(Pixel coordinate grounding data)

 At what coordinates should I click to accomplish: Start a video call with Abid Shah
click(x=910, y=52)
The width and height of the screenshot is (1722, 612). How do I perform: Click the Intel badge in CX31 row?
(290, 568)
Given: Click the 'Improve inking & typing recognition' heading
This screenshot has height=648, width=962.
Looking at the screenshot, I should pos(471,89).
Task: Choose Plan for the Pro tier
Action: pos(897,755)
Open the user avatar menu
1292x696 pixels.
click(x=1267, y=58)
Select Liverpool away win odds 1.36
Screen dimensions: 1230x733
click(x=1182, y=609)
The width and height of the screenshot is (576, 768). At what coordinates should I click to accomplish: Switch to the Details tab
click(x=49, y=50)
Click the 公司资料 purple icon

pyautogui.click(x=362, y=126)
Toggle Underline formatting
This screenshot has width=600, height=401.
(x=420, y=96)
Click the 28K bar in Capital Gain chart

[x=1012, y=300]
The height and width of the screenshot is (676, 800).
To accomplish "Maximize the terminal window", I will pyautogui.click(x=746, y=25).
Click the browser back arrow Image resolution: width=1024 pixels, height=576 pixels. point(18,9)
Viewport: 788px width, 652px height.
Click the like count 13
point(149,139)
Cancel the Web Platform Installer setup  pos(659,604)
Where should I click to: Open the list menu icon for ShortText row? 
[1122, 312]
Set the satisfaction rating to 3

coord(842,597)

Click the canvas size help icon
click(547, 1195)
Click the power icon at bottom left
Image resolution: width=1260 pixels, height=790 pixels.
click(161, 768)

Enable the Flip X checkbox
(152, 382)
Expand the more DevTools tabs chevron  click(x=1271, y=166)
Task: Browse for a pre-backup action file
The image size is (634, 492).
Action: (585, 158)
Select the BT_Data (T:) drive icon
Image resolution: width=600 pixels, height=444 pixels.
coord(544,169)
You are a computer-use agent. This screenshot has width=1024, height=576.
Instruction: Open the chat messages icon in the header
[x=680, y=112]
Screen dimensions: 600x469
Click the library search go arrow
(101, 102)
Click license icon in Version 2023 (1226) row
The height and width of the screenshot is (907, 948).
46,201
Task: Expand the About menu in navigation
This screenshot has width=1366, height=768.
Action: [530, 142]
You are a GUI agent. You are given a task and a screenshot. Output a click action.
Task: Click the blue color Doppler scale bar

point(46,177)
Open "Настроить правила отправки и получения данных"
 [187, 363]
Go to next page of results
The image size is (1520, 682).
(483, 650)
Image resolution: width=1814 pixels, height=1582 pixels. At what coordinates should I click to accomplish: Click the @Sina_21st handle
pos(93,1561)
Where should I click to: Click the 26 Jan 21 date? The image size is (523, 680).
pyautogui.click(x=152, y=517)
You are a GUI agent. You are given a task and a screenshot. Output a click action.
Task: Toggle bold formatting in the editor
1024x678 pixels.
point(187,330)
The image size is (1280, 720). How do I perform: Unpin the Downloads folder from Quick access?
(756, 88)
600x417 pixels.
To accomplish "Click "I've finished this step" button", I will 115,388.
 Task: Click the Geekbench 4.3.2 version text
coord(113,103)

WORK TASK:
The whole set of records needs to be written out exactly.

ANSWER FOR THE TASK:
 At what coordinates should I click to accomplish: Start a video call with Abid Shah
click(x=910, y=52)
The width and height of the screenshot is (1722, 612). How do I perform: Click the Intel badge in CX31 row?
(290, 568)
Given: Click the 'Improve inking & typing recognition' heading
This screenshot has height=648, width=962.
Looking at the screenshot, I should pos(471,89).
Task: Choose Plan for the Pro tier
Action: pos(897,755)
Open the user avatar menu
1292x696 pixels.
click(x=1267, y=58)
Select Liverpool away win odds 1.36
Screen dimensions: 1230x733
click(x=1182, y=609)
The width and height of the screenshot is (576, 768). At what coordinates should I click to accomplish: Switch to the Details tab
click(x=49, y=50)
Click the 公司资料 purple icon

pyautogui.click(x=362, y=126)
Toggle Underline formatting
This screenshot has width=600, height=401.
(x=420, y=96)
Click the 28K bar in Capital Gain chart

[x=1012, y=300]
The height and width of the screenshot is (676, 800).
To accomplish "Maximize the terminal window", I will pyautogui.click(x=746, y=25).
Click the browser back arrow Image resolution: width=1024 pixels, height=576 pixels. point(18,9)
Viewport: 788px width, 652px height.
Click the like count 13
point(149,139)
Cancel the Web Platform Installer setup  pos(659,604)
Where should I click to: Open the list menu icon for ShortText row? 
[1122, 312]
Set the satisfaction rating to 3

coord(842,597)

Click the canvas size help icon
click(547, 1195)
Click the power icon at bottom left
Image resolution: width=1260 pixels, height=790 pixels.
click(161, 768)

Enable the Flip X checkbox
(152, 382)
Expand the more DevTools tabs chevron  click(x=1271, y=166)
Task: Browse for a pre-backup action file
The image size is (634, 492).
Action: (585, 158)
Select the BT_Data (T:) drive icon
Image resolution: width=600 pixels, height=444 pixels.
coord(544,169)
You are a computer-use agent. This screenshot has width=1024, height=576.
Instruction: Open the chat messages icon in the header
[x=680, y=112]
Screen dimensions: 600x469
Click the library search go arrow
(101, 102)
Click license icon in Version 2023 (1226) row
The height and width of the screenshot is (907, 948).
46,201
Task: Expand the About menu in navigation
This screenshot has width=1366, height=768.
Action: [530, 142]
You are a GUI agent. You are given a task and a screenshot. Output a click action.
Task: Click the blue color Doppler scale bar

point(46,177)
Open "Настроить правила отправки и получения данных"
 [187, 363]
Go to next page of results
The image size is (1520, 682).
(483, 650)
Image resolution: width=1814 pixels, height=1582 pixels. At what coordinates should I click to accomplish: Click the @Sina_21st handle
pos(93,1561)
Where should I click to: Click the 26 Jan 21 date? The image size is (523, 680).
pyautogui.click(x=152, y=517)
You are a GUI agent. You are given a task and a screenshot. Output a click action.
Task: Toggle bold formatting in the editor
1024x678 pixels.
point(187,330)
The image size is (1280, 720). How do I perform: Unpin the Downloads folder from Quick access?
(756, 88)
600x417 pixels.
To accomplish "Click "I've finished this step" button", I will 115,388.
 Task: Click the Geekbench 4.3.2 version text
coord(113,103)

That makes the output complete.